How do you solve #log_6 2x + log_6 (x + 3) = 2# and find any extraneous solutions?

2 Answers
Aug 1, 2016

#x = 3. x = - 6# is an inadmissible (extraneous ) solution.

Explanation:

Use #log_6 6^2=2 log_6 6=2#

Here, #log_6 2x +log_6(x+3)=log_6( (2x(x+3))=log_6 36#,

So, 2x(x+3)=36. solving,

#x=3, -6#.

Negative x is inadmissible for #log_6 2x#.

Aug 1, 2016

The Soln. is #x=3#, while, #x=-6# is extraneous.

Explanation:

We use the following Rules of Logarithm Function :-

#(1)# : Defn. # : log_b y=m iff b^m=y, where, b>0, b!=1, y in RR^+#.
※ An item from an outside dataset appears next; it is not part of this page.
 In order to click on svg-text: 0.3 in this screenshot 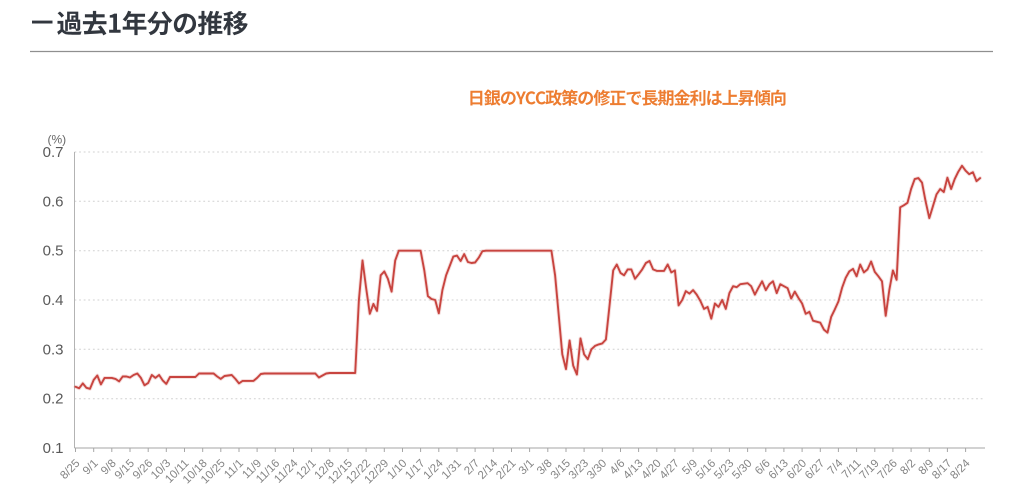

#(2) : log_b a+log_b c=log_b ac#.

Given that,

#log_6 2x+log_6 (x+3)=2#

#rArr log_6 {2x(x+3)}=2#

#rArr 2x(x+3)=6^2=36#

#rArr x(x+3)=18=3(3+3)#

By Inspection , #x=3# is a root. Since, it is a quadr. poly. , it
must have one more root. To find it, we observe that the product
of the roots
is #-18#. Hence, the other root must be #-18/3=-6#

But, #x=-6# makes the L.H.S. undefined , and, hence, it is an Extraneous Soln.

#x=3# clearly satisfies the given eqn.

Thus, the soln. is #x=3#, while, #x=-6# is extraneous.